**DIRECTIVES**
1) Check each statement against the record collecting text and answer yes or no, quoting the words that decide it. (a) Compton Mackenzie was the first editor of the Gramophone. (b) Mackenzie welcomed the vinyl LP in 1949. (c) Robert Crumb preferred the LP to the 78.
2) Copy the records word for word, starting with the line that contains "Open the Basic setup dropdown menu" and going on through the end of the records. Leave the pictures out.

::: PROVIDED TEXT :::

Thursday, 5 June 2014

Record Collecting 3: Obsolescence and Scarcity


Record collecting isn’t only about foot fetishism; it’s also about obsolescence and scarcity. As indicated in the earlier post, these factors have helped to fuel the fetishism of the vinyl record. They do nevertheless require some analysis of their own.
            Obsolescence was originally the result of advances in technology. The analogue record experienced a series of significant developments: the change from analogue to electric recording in the mid-1920s; the substitution of shellac for vinyl in the 1950s; the battle between vinyl and the CD in the 1980s and 1990s. While some consumers were quick to take on board these new technologies, others rued the transformations taking place.
            Compton Mackenzie, the first editor of the Gramophone, served as a prototype for a certain strand of record collector. In 1925 he railed (almost incomprehensibly) against electrical recording:
The exaggeration of sibilants by the new method is abominable, and there is often harshness which recalls some of the worst excesses of the past. The recording of massed strings is atrocious from an impressionistic standpoint. I don’t want to hear symphonies with an American accent. I don’t want blue-nose violins and Yankee clarinets. I don’t want the piano to sound like a free-lunch counter.
In 1949 he also questioned the introduction of the vinyl LP:
I ask readers if they want to feel that their collections of records are obsolete, if they really want to spend money on buying discs that will save them the trouble of getting up to change them, and if they really want to wait years for a repertory as good as what is now available to them? . . . The substitution of a long playing disc is not a sufficiently valuable improvement to justify the complete abandonment of present methods of reproduction.
Robert Crumb, meanwhile, found the shorter playing time of the 78 superior to the LP, ‘I don’t like to have music on as background, or listen to while I work. That’s what I like about 78s, they force you to get up every three minutes and decide what you want to listen to again. It keeps you focused’.

::: GIVEN INFORMATION :::

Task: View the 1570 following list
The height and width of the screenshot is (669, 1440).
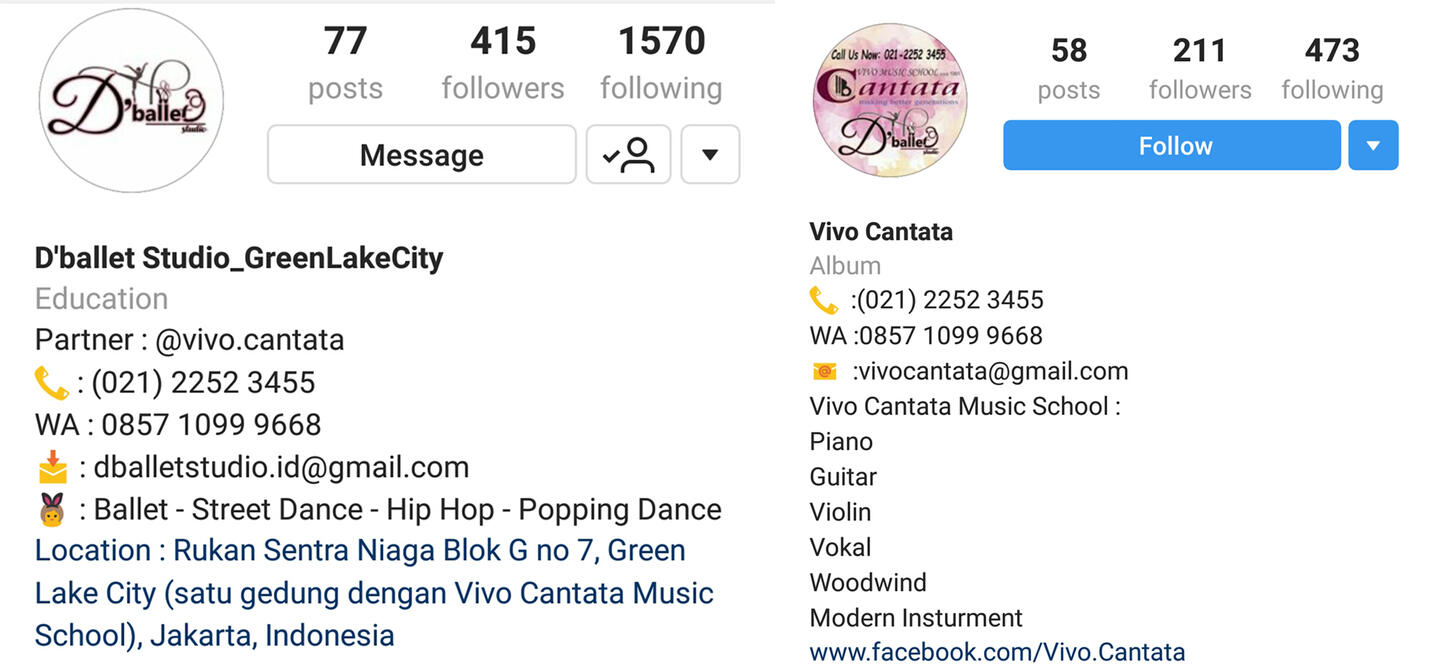Action: (x=661, y=63)
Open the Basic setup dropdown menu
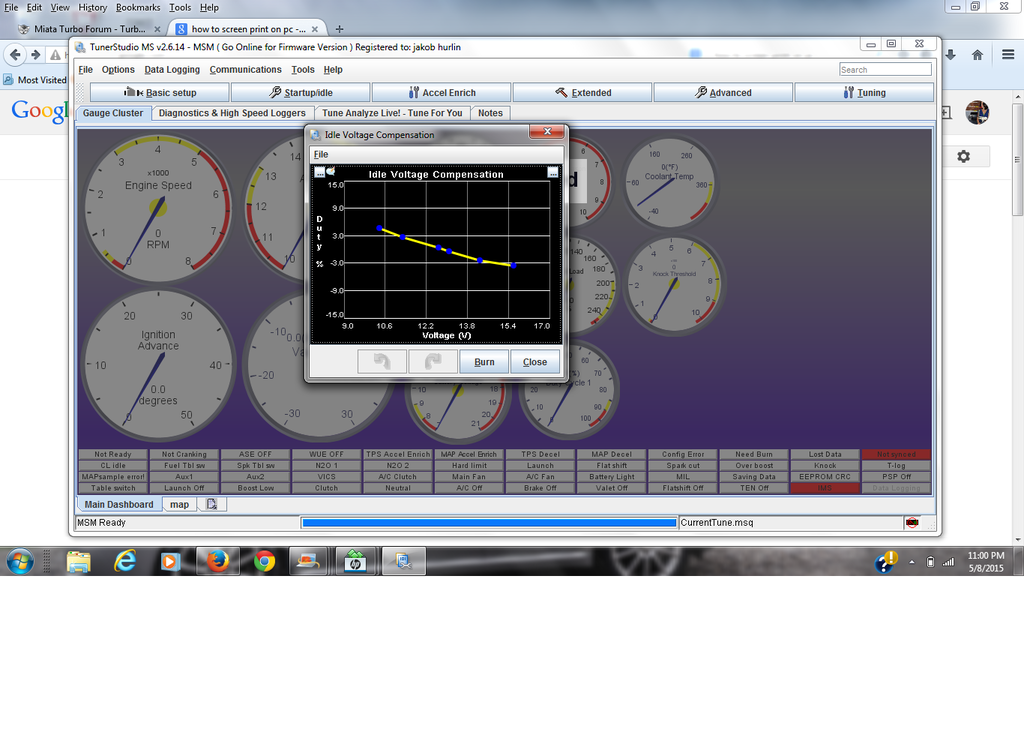 [159, 92]
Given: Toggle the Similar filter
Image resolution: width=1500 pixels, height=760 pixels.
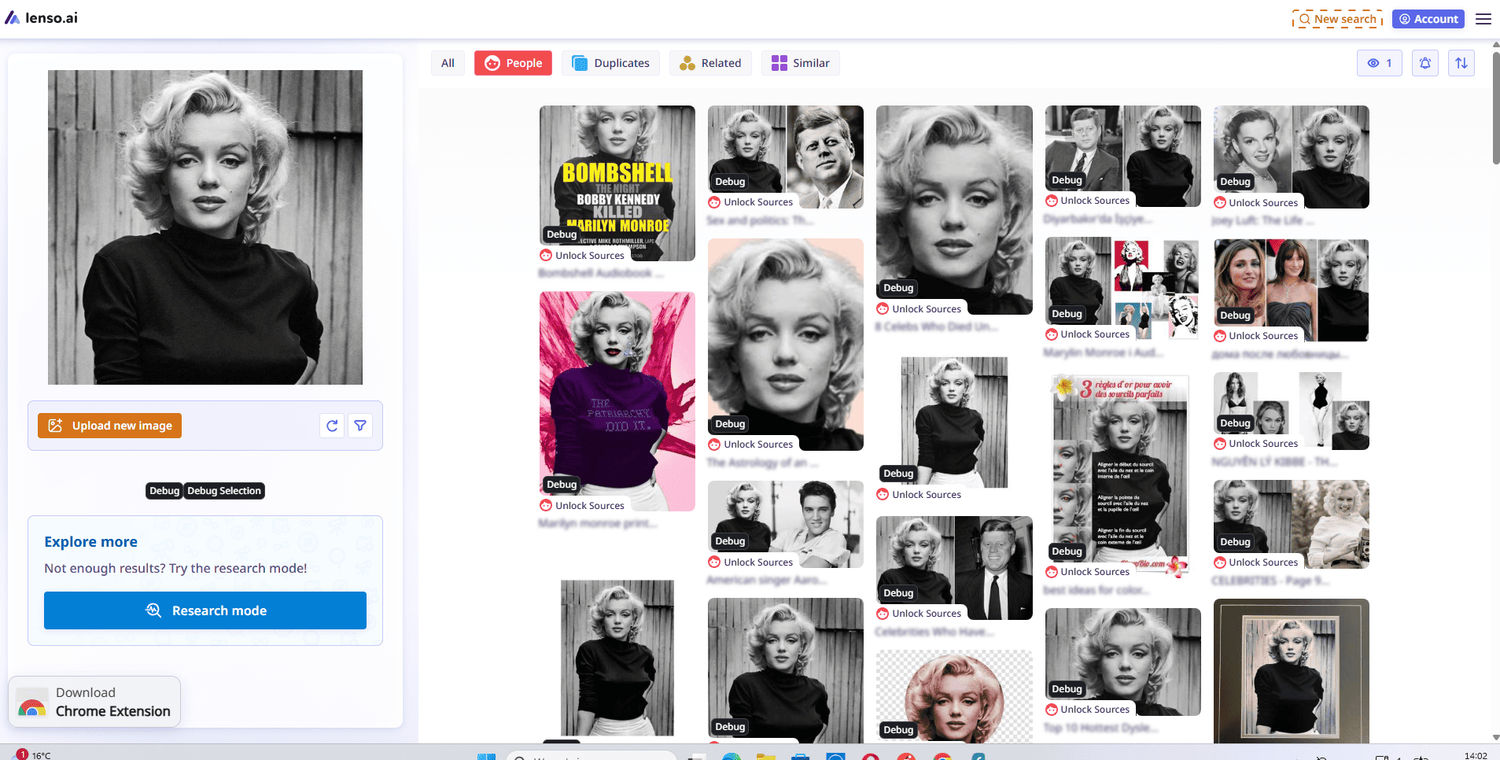Looking at the screenshot, I should [800, 62].
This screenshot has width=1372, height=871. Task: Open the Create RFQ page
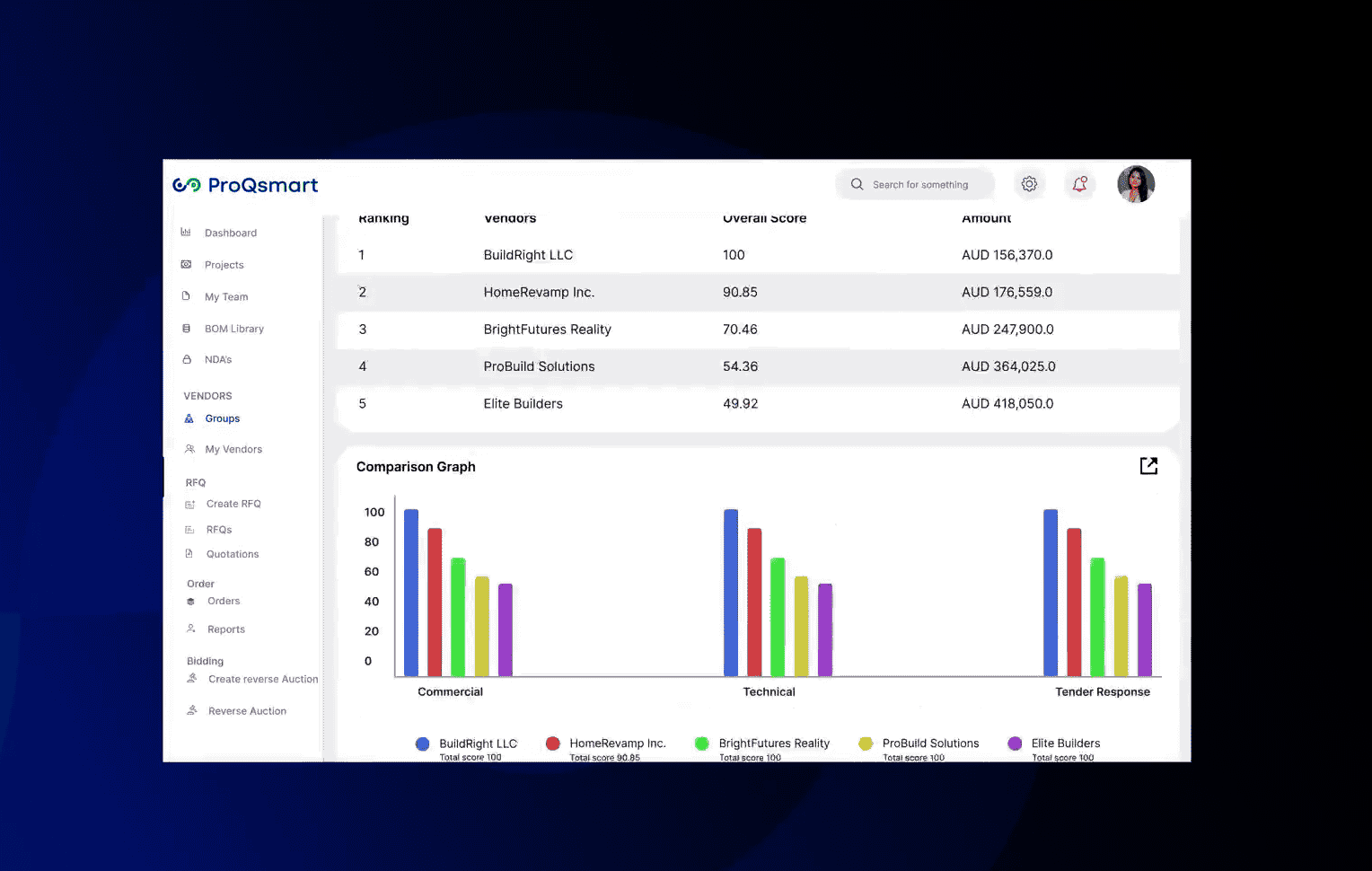tap(234, 504)
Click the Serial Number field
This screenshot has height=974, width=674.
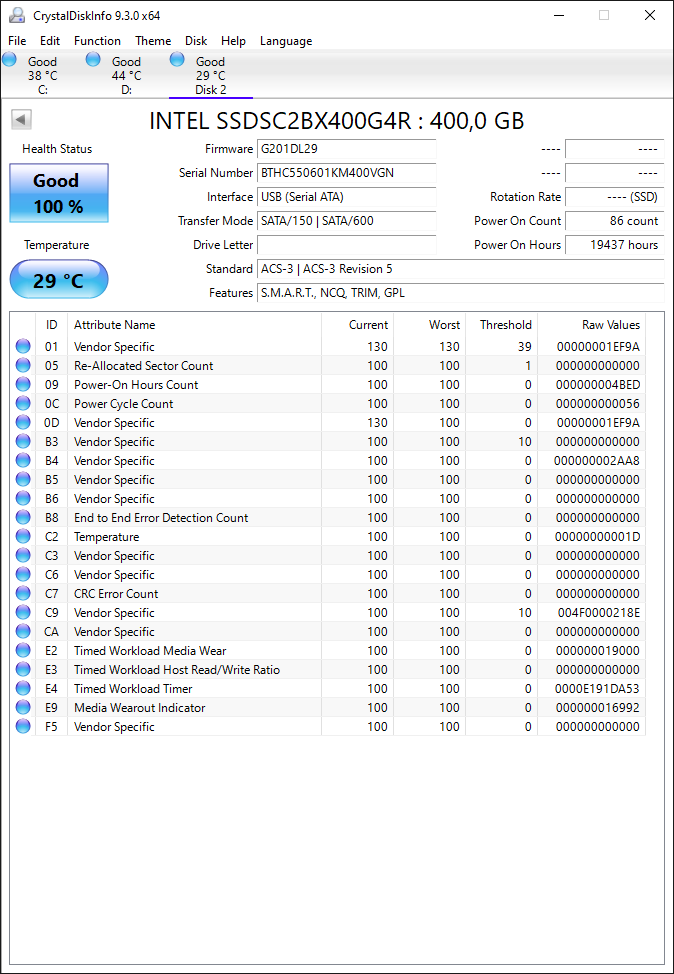347,173
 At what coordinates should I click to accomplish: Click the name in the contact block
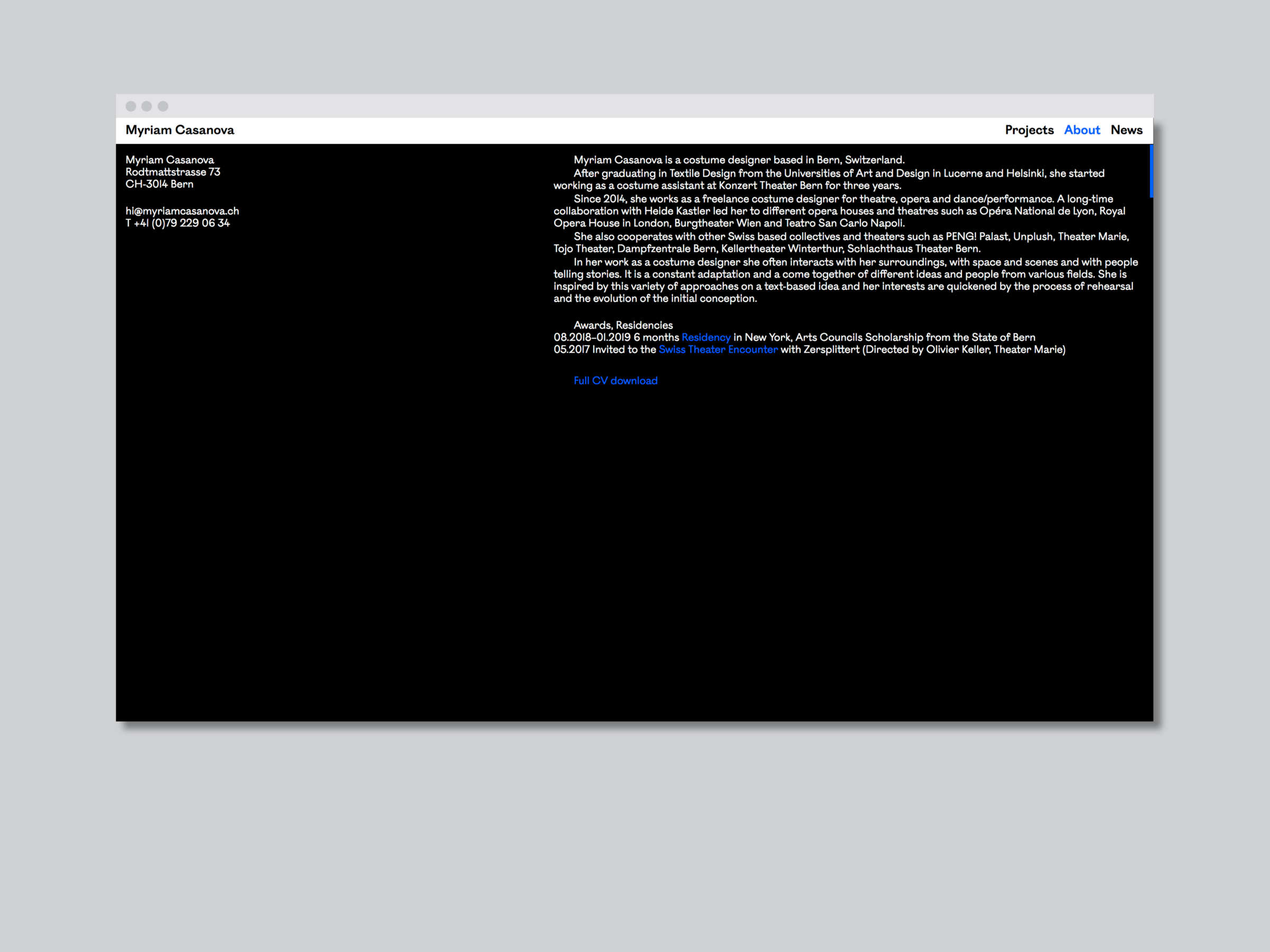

:::

**ANSWERS TO THE EXERCISE**
1)
(a) Yes: "Compton Mackenzie, the first editor of the Gramophone"
(b) No: "In 1949 he also questioned the introduction of the vinyl LP"
(c) No: "Robert Crumb, meanwhile, found the shorter playing time of the 78 superior to the LP"

2)
Open the Basic setup dropdown menu
 [159, 92]
Given: Toggle the Similar filter
Image resolution: width=1500 pixels, height=760 pixels.
Looking at the screenshot, I should [800, 62].
This screenshot has width=1372, height=871. Task: Open the Create RFQ page
tap(234, 504)
Click the Serial Number field
This screenshot has height=974, width=674.
347,173
 At what coordinates should I click to accomplish: Click the name in the contact block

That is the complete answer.